The link to Bill’s blog is this: on almost every occasion when we paused to ask if there were any questions, a hand would go up and the question was “can we take a break for a cigarette?” Our reaction then – apart from conceding to the request – was that we weren’t getting anywhere and the whole thing was a distraction from what they really wanted to do, which was to go shopping in Pisa or Florence.
But Bill’s comments remind me of the post-cigarette turning point, and this may be an affirmation of the idea of taking those unplanned, unstructured breaks: about two-thirds into the workshop, one of the participants (from which group we didn’t and don’t know) raised his hand asked for the microphone, stood up and said words to this effect: “We’ve spent nearly two weeks in this whole workshop, including this conflict analysis session, and we’re not talking about the things we should be talking about. Help us find ways of talking with each other about the things that matter and that we’re avoiding.”
This, of course, was the breakthrough we needed and that we could not have engineered; and (with heart in mouth) it provided the opportunity to facilitate that conversation.

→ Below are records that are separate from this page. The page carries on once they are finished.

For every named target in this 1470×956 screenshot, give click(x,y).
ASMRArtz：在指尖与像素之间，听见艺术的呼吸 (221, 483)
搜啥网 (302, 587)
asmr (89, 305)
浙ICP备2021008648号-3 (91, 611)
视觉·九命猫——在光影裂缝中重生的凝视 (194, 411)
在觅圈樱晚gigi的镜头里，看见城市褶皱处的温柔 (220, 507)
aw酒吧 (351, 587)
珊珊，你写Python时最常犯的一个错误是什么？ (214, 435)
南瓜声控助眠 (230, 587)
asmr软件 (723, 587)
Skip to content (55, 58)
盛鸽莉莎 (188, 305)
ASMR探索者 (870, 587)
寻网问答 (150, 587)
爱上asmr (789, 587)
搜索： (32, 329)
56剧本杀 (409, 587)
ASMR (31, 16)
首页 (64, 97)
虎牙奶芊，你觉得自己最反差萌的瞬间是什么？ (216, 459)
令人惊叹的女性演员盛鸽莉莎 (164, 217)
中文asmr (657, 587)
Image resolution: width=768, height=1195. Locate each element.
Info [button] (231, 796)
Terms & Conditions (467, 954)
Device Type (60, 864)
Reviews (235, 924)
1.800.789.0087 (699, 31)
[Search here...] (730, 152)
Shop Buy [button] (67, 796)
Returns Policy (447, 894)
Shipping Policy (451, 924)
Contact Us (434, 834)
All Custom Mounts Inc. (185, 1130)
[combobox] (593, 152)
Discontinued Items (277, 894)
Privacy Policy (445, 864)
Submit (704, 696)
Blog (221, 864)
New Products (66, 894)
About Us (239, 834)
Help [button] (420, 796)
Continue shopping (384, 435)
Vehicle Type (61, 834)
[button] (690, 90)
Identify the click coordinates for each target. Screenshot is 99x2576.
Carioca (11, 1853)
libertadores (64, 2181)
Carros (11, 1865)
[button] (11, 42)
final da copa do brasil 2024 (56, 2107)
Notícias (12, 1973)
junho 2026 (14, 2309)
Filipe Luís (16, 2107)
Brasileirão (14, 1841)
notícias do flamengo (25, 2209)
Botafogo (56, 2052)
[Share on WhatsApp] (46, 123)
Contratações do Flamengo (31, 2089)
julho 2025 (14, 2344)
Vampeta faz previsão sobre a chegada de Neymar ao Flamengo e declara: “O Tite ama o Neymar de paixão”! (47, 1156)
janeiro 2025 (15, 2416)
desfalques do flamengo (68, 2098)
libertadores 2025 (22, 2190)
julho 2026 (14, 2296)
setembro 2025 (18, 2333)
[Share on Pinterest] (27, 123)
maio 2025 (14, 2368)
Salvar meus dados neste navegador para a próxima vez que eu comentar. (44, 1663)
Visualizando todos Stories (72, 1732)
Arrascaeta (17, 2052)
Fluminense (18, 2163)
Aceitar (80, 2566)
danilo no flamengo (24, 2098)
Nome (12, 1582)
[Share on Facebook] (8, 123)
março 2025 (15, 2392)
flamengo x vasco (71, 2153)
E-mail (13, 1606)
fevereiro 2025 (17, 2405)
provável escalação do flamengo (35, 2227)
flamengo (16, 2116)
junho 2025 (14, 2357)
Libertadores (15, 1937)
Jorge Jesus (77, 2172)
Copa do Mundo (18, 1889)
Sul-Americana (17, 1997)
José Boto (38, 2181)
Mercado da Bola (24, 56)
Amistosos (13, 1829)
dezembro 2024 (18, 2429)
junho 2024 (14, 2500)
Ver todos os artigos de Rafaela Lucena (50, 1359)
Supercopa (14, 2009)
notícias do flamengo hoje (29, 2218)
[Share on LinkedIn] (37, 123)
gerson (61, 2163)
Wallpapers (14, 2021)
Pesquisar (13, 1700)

It’s entirely plausible to think that, without the cigarette breaks (or, in the old language of New Zealand’s labour relations the “smoko break”) the participants would not have had the chance to get together in their separate identity groups and might not have gathered the confidence to take the risk of the difficult conversation. We had also taken the chance – indeed, as Bill also suggests – to join each of the little clusters during their cigarette breaks, in order to check with them, without the intermediary translators (and in sufficient English) how the workshop was going and what more they might need or want to cover.
I’ve also spent time in a remote part of New Zealand co-facilitating a mediation between two factions of a group, each claiming rights over significant resources (Geoff Sharp will know this one!). Given that the “mediation” involved at least 25 members of each faction in the room at the same time, I found that the more useful conversations took place after hours, in the local pub – and back in the days when smoking was still allowed in bars. These weren’t secret conversations as members of each faction were also in the bar and could see what was going on. But this is where shuttle (or, after a few beers, shuffle) mediation began to show its advantages. The one mistake we made there – and this needs to be a refinement to “Bill’s Law” – is that the lawyers for each party were not at the pub, though there were in attendance, more or less, at the mediation. Maybe it helped too that I’m a motorcyclist and there was an inordinately high level of bike ownership on all sides.
Is the point, then, that there are times that we need to find ways of taking about other stuff, away from the table, that will then build confidence that we – or rather the parties – can come back to the table and deal with what is officially on the agenda?